(YOUR ASSIGNMENT): Omit images. Retype all entries verbatim.

==== SOURCE DATA

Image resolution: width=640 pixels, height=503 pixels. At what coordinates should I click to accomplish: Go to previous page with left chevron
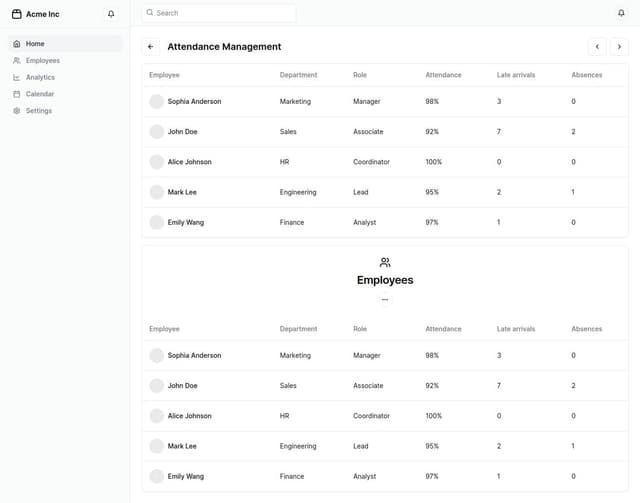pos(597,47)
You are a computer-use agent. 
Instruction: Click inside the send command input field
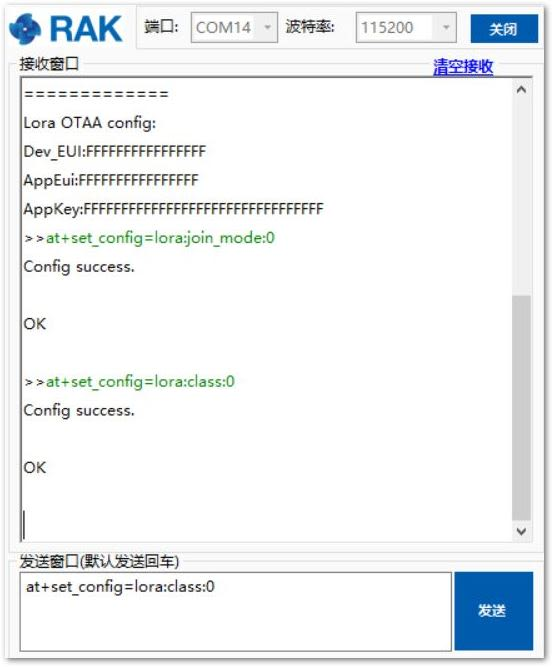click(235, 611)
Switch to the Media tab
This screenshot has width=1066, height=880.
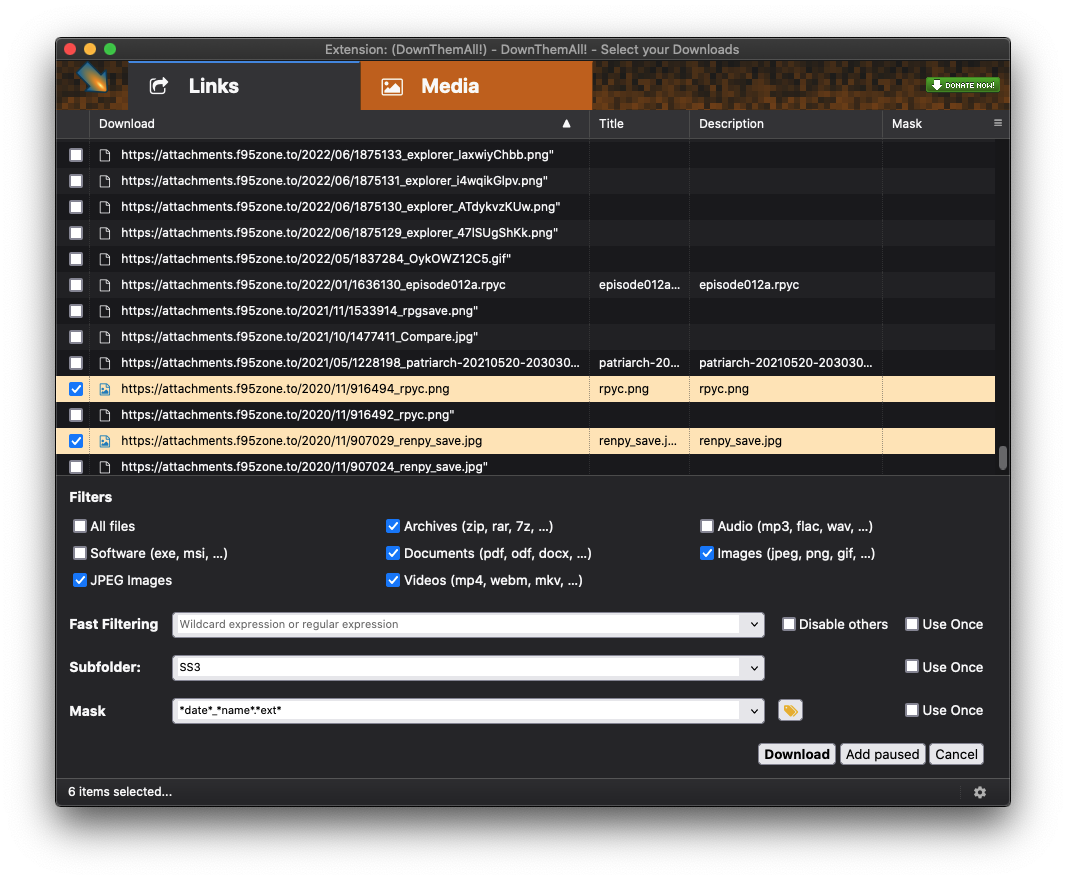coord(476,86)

========

(EXERCISE RESULT):
Image resolution: width=640 pixels, height=503 pixels. At what coordinates should I click to accomplish: Go to previous page with left chevron
pos(597,47)
You are a computer-use agent. 
Instruction: Click inside the send command input field
click(235, 611)
Switch to the Media tab
This screenshot has width=1066, height=880.
coord(476,86)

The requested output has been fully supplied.